◆ Data records:
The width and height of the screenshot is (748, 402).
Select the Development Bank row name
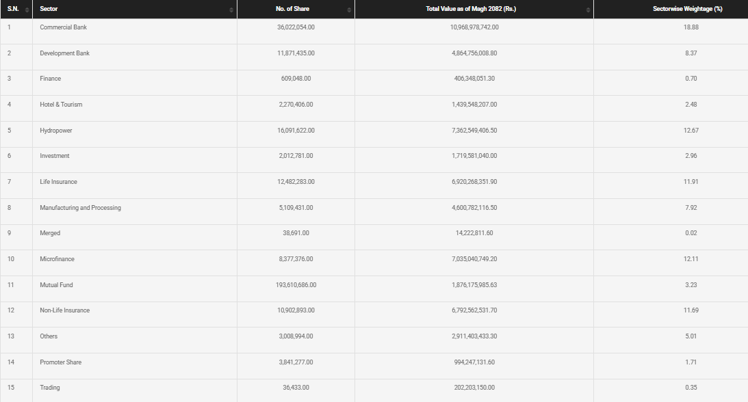coord(64,53)

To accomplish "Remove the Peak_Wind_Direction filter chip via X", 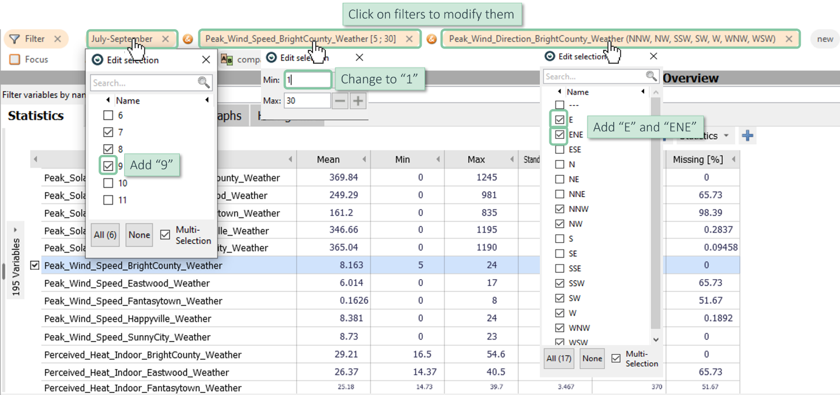I will [789, 39].
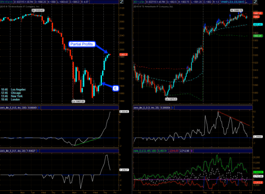The image size is (265, 194).
Task: Select the green trendline in left zero_lite panel
Action: (x=85, y=141)
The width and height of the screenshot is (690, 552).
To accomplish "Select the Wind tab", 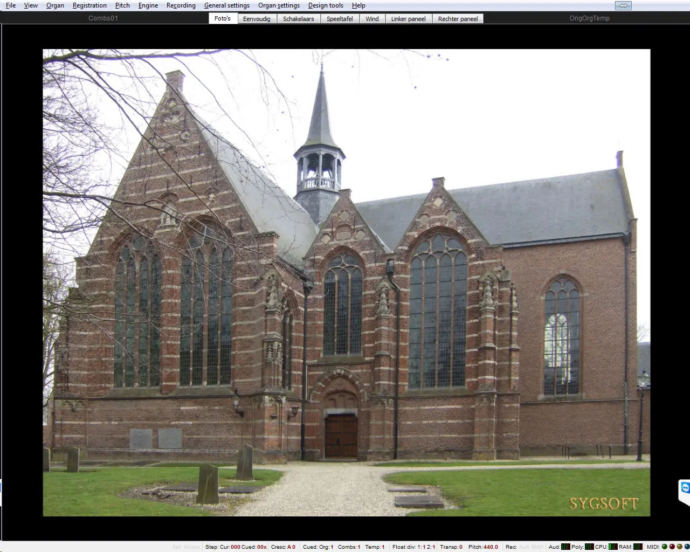I will (x=372, y=19).
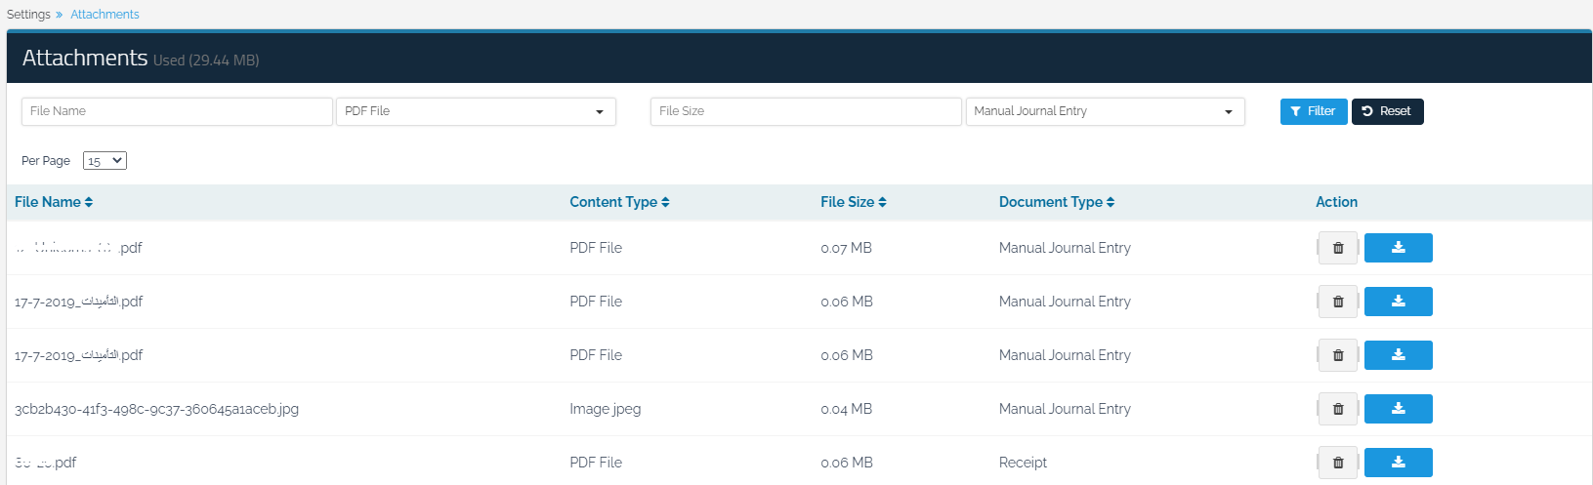Sort the list by File Size
Image resolution: width=1593 pixels, height=485 pixels.
pos(853,202)
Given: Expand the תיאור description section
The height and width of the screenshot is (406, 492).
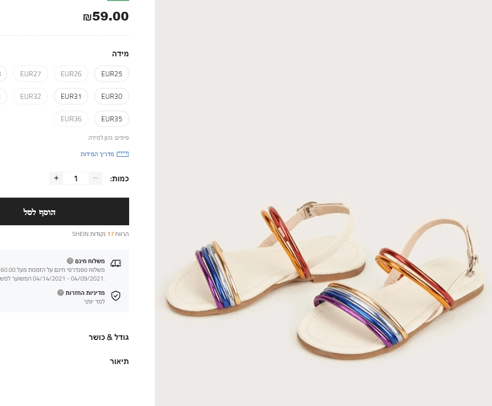Looking at the screenshot, I should click(x=119, y=361).
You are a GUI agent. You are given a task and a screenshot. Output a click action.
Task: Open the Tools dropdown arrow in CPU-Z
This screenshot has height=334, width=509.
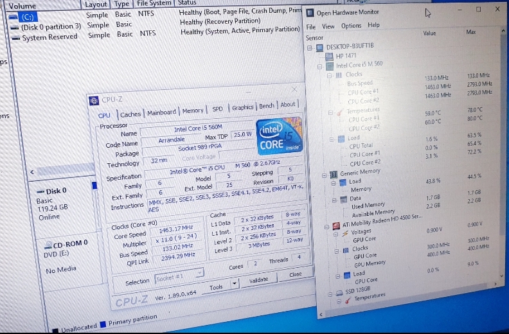[x=234, y=283]
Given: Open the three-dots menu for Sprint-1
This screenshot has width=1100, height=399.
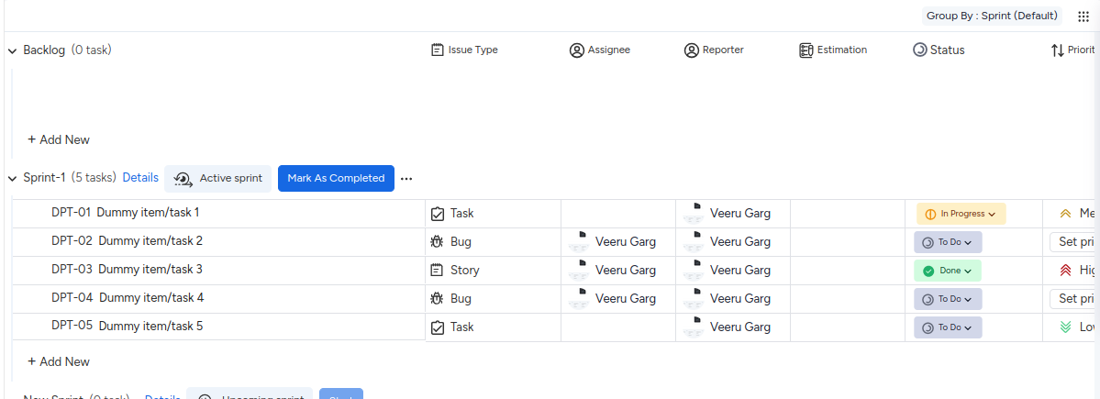Looking at the screenshot, I should coord(406,179).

◆ Problem:
For this exercise, find all lines in the records containing the word "Open" and copy them.

◆ Answer below:
Task: Open the Tools dropdown arrow in CPU-Z
Given: Open the three-dots menu for Sprint-1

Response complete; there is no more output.